BERITA TERKINI
BRIN Mulai Terapkan Varietas Padi Biosalin di Jepara, Ditandai Panen Perdana

BRIN Mulai Terapkan Varietas Padi Biosalin di Jepara, Ditandai Panen Perdana

Badan Riset dan Inovasi Nasional (BRIN) mulai menerapkan hasil riset varietas unggul padi Biosalin di lapangan. Penerapan ini ditandai dengan panen padi Biosalin 1 dan Biosalin 2 di Desa Bandungharjo, Kabupaten Jepara.

Kepala BRIN Arif Satria mengatakan panen tersebut menjadi bukti bahwa riset tidak berhenti di laboratorium, tetapi telah dimanfaatkan oleh petani. Ia menyebut Biosalin merupakan varietas unggul hasil kolaborasi Kementerian Pertanian dan BRIN, yang kini mulai didiseminasikan di wilayah Jepara.

“Alhamdulillah, kami telah melakukan panen untuk Biosalin 1 dan Biosalin 2. Ini adalah varietas unggul yang disediakan oleh Kementerian Pertanian bersama BRIN, dan sekarang didiseminasikan serta diterapkan di wilayah Jepara,” ujar Arif, Jumat (24/4/2026).

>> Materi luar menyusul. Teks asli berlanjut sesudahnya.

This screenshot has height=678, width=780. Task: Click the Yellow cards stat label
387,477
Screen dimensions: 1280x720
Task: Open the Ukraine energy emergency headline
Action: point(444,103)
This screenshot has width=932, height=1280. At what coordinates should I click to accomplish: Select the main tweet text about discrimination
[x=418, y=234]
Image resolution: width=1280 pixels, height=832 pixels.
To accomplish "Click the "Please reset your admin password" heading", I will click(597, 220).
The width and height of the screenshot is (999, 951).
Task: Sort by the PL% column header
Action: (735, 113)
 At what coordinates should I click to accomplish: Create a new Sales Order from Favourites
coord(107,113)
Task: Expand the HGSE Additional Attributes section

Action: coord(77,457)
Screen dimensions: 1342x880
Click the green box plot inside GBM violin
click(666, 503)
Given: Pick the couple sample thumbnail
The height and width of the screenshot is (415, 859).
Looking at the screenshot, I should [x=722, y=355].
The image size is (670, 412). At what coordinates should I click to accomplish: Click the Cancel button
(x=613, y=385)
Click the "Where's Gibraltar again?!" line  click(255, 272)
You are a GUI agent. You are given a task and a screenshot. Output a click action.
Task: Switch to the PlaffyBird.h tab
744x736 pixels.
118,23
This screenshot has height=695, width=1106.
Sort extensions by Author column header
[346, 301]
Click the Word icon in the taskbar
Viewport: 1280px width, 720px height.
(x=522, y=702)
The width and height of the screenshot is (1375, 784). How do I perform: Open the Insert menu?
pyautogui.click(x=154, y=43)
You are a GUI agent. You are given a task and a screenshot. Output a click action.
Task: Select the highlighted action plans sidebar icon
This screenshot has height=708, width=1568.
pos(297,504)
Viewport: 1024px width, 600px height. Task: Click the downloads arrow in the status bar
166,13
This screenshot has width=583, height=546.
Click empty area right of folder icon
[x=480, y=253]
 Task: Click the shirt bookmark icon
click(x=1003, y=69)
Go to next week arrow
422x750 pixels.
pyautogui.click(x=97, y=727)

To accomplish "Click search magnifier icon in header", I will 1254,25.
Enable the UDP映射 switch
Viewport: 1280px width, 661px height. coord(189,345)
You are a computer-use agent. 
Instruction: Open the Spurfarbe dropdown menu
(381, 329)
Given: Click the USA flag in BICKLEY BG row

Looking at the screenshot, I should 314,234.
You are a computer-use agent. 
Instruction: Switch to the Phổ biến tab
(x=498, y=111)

Arif juga menyampaikan apresiasi kepada Pemerintah Kabupaten Jepara yang menjadi mitra dalam pengembangan varietas tersebut. Menurutnya, Biosalin memiliki sejumlah keunggulan, antara lain produktivitas tinggi hingga 9 ton per hektare, tahan terhadap salinitas tinggi, serta cocok untuk lahan marginal.

“Varietas ini mampu menghasilkan hingga 9 ton per hektare, tahan di lahan asin dengan salinitas tinggi, dan cocok untuk lahan marginal. Masa tanamnya sekitar 85 hingga 107 hari, sehingga relatif singkat dan lebih baik dibandingkan varietas lainnya,” jelasnya.

Ia menegaskan pengembangan varietas unggul akan terus dilakukan untuk mendorong produksi pangan nasional, khususnya beras. Arif menilai ketahanan pangan perlu dijaga secara berkelanjutan.

“Meskipun saat ini kita sudah surplus, kita tetap harus menjaga ketahanan tersebut, karena keberlangsungan bangsa sangat bergantung pada pangan dan energi. Kedua hal ini harus benar-benar kita perkuat,” katanya.

Arif berharap petani di Jepara dapat memanfaatkan Biosalin secara lebih luas. Ia menilai dukungan berbagai pihak, termasuk PGN, penting untuk memperluas areal penerapan varietas tersebut.

Sebagai langkah awal, pengembangan Biosalin di wilayah Pantura diprioritaskan pada lahan sekitar 1.100 hektare. Ke depan, potensi ekspansi disebut akan diperluas ke berbagai wilayah lain dengan kondisi serupa.

“Ke depan, tidak hanya di Jepara, tetapi juga di berbagai wilayah Pantura dan daerah lain dengan tingkat salinitas tinggi dapat menggunakan varietas ini,” ujarnya.